Solution: $\psi(x)$ is the negative second derivative of a Gaussian: $\psi=-\frac{d^2}{dx^2}e^{-x^2/2}$. At large scales $a$, $W_f(a,b)\approx a^2\cdot f''(b)$ (up to constants). Thus zero crossings of $W_f$ at scale $a$ correspond to inflection points of $f$ smoothed at scale $a$ — these are edges. The Mexican hat wavelet detects blobs and ridges; at multiple scales, it implements a scale-space edge detector (Marr-Hildreth algorithm).
Practice
- Prove the admissibility condition implies $\int\psi(t)\,dt=0$ (zero mean), giving wavelets their oscillatory character.
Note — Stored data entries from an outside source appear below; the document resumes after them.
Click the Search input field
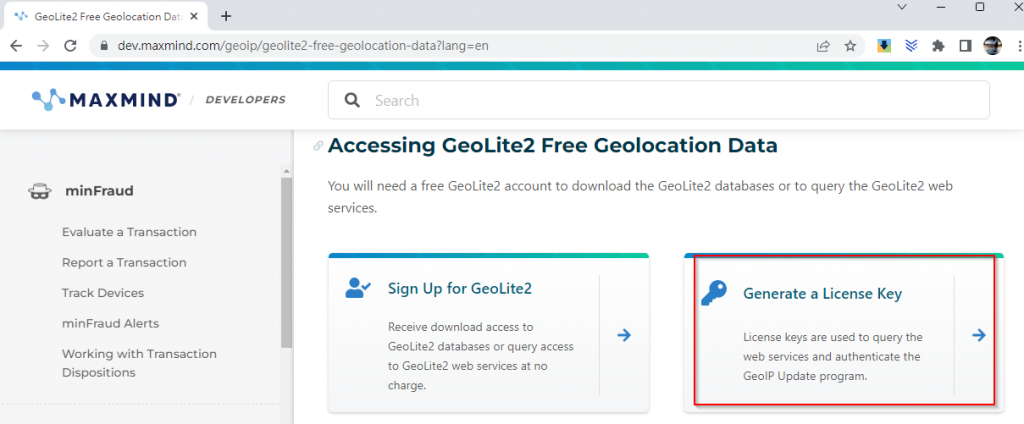The width and height of the screenshot is (1024, 424). pyautogui.click(x=659, y=100)
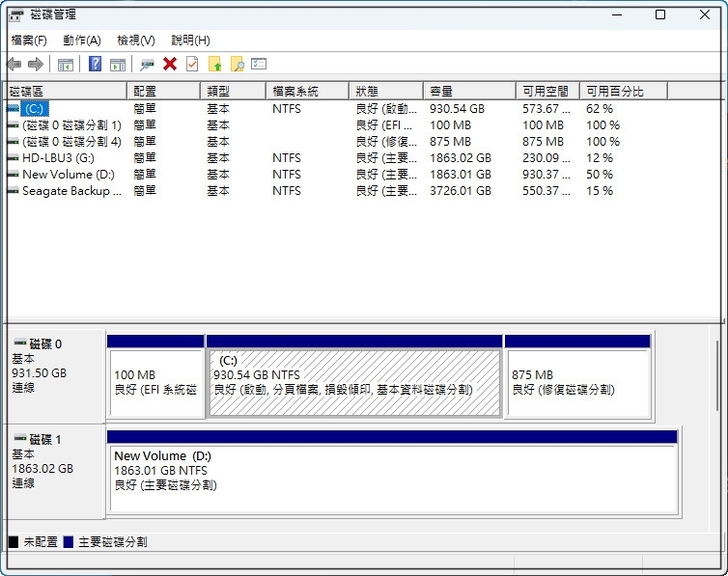Image resolution: width=728 pixels, height=576 pixels.
Task: Click the yellow page green arrow icon
Action: (x=215, y=64)
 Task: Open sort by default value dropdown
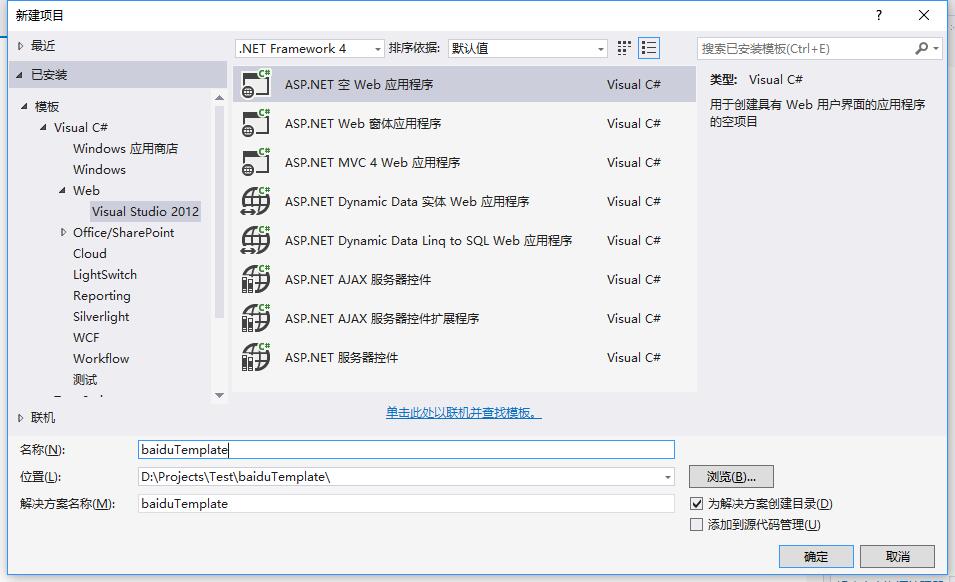[x=527, y=49]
- Show the Haar basis $\{\psi_{j,k}(t)=2^{j/2}\psi(2^j t-k):j,k\in\mathbb{Z}\}$ is orthonormal in $L^2(\mathbb{R})$.
- Compare the time-frequency resolution of the STFT and CWT using the Heisenberg uncertainty principle.
- Explain why JPEG 2000 uses wavelets instead of the DCT used in JPEG, in terms of ringing artifacts and compression efficiency.
Show Answer Key
1. Admissibility: $C_\psi=\int_0^\infty\frac{|\hat{\psi}(\xi)|^2}{\xi}d\xi<\infty$ requires $\hat{\psi}(0)=0$, i.e., $\int\psi(t)dt=0$. So wavelets must oscillate (have zero mean).
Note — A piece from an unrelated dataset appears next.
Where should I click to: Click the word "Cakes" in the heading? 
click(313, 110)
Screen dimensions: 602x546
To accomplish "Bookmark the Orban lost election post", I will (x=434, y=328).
2. Orthonormality: $\langle\psi_{j,k},\psi_{j',k'}\rangle=\delta_{jj'}\delta_{kk'}$. For Haar: $\psi(t)=\mathbf{1}_{[0,1/2)}-\mathbf{1}_{[1/2,1)}$. Translates are supported on disjoint intervals (orthogonal), and dilates are orthogonal by the multiresolution structure.
3. STFT: fixed window $\Rightarrow$ fixed time-frequency resolution $\Delta t\cdot\Delta f\ge1/(4\pi)$. CWT: variable window (dilated wavelet) $\Rightarrow$ good time resolution at high frequency, good frequency resolution at low frequency. CWT adapts the resolution to the signal's local frequency content.
4. DCT produces block artifacts at $8\times8$ boundaries. Wavelets use overlapping basis functions, eliminating blocking artifacts. Wavelets also provide multiresolution decomposition, better preserving edges. JPEG 2000 achieves 10-20% better compression at the same quality compared to JPEG.